Add the ability to set the character encoding

Closed this issue · 6 comments

Some sites use non-standard encoding (like windows-1251) instead of utf-8, which causes problems when searching. For example: add search from http://www.world-art.ru and try to find 君の名は。
The expected result:
https://i.imgur.com/Qaga3BU.png
What actually happened:
https://i.imgur.com/IGMODMa.png

Do you know if this is a new issue since the release of version 2.0?

It also happens in the previous versions (I have checked 0.9 and 1.1).

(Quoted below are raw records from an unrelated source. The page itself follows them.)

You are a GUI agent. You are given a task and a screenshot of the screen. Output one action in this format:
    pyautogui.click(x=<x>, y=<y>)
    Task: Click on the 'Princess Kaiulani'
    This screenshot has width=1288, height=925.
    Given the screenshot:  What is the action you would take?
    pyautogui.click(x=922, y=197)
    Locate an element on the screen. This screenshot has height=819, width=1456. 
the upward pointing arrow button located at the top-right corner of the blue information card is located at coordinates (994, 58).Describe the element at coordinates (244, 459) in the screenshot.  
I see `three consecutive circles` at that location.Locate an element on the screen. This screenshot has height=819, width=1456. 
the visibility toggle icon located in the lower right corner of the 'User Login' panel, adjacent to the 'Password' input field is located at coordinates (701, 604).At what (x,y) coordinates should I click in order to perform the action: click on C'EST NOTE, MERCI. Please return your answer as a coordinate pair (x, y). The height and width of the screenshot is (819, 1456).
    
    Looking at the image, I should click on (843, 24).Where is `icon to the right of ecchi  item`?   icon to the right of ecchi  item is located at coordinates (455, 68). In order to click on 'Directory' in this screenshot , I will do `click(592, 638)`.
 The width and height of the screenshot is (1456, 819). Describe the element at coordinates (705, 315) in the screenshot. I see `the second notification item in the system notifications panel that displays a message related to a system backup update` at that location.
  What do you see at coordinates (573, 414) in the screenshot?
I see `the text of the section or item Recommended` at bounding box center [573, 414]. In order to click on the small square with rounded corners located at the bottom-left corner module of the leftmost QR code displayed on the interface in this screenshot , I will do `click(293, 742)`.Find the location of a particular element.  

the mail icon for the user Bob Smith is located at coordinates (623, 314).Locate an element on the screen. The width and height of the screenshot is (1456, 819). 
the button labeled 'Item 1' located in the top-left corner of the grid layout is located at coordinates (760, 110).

It seems that the name of the problem is not entirely accurate. In this case, unicode characters should be converted to a numeric references. That is, it is necessary to replace encodeURIComponent("君の名は。") with encodeURIComponent("君の名は。").
Then the search will work correctly: www.world-art.ru/search.php?public_search=%26%2321531%3B%26%2312398%3B%26%2321517%3B%26%2312399%3B%26%2312290%3B&global_sector=all

Thanks for a good report, good info and investigation! I'll look into it!

Also, this website doesn't search for a string with the Cyrillic symbols coded thus. The way of the utf-8 transformation to windows-1251 is necessary.

As no-one has chimed in on this bug for 2 years, I will assume this is quite an isolated problem. Further, I have no idea where to even begin even if more people were affected.

If somebody wants to have a stab at solving this, please do.

This bug is closed until somebody will bother to attack it or lead me in the right direction.